Source material:
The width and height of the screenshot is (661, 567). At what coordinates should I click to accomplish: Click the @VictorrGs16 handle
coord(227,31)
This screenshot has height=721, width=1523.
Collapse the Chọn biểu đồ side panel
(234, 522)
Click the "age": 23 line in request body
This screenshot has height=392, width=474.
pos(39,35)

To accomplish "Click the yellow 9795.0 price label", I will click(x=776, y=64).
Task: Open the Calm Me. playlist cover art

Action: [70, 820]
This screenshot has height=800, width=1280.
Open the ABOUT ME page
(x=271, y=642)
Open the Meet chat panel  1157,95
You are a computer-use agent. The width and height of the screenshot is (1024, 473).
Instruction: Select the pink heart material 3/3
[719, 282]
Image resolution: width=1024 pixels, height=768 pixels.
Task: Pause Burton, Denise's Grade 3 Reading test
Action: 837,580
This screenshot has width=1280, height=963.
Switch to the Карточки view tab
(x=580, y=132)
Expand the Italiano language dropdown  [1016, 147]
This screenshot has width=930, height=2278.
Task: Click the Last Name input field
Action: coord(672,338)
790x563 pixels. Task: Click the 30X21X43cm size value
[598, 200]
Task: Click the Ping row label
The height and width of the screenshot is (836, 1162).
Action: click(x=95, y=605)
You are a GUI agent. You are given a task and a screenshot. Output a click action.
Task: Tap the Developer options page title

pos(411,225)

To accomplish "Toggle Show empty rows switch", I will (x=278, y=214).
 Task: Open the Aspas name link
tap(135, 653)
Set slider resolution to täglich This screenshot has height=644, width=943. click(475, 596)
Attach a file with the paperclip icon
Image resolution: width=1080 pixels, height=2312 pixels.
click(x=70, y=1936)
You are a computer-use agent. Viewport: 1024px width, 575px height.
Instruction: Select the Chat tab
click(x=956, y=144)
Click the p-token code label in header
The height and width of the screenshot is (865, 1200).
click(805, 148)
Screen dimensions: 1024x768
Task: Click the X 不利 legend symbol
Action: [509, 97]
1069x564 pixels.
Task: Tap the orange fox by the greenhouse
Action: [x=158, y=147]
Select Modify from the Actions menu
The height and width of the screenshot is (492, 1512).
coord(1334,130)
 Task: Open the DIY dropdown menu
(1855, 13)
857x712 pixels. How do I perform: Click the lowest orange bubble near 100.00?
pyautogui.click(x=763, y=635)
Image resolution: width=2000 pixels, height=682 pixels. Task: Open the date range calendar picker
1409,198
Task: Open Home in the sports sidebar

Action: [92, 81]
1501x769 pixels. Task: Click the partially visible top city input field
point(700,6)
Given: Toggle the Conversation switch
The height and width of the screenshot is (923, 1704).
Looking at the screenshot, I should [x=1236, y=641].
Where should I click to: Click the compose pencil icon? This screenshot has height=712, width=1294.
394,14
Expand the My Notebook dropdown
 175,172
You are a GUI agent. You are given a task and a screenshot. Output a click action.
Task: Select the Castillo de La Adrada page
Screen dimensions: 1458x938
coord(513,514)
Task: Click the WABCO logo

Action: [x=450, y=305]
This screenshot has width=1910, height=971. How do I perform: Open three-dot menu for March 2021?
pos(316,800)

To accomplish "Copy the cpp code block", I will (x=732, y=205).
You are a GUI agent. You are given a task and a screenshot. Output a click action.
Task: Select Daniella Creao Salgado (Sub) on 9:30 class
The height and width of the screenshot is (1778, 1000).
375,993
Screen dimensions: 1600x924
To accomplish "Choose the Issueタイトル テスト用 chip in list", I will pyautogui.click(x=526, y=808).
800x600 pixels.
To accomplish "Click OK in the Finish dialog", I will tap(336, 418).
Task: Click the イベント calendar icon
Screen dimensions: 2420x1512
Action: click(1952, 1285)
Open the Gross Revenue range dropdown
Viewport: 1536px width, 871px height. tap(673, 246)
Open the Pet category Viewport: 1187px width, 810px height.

Description of the task:
Note how many lines of the listing above contain the string "computer", and give that number with nothing added.

Answer space:
2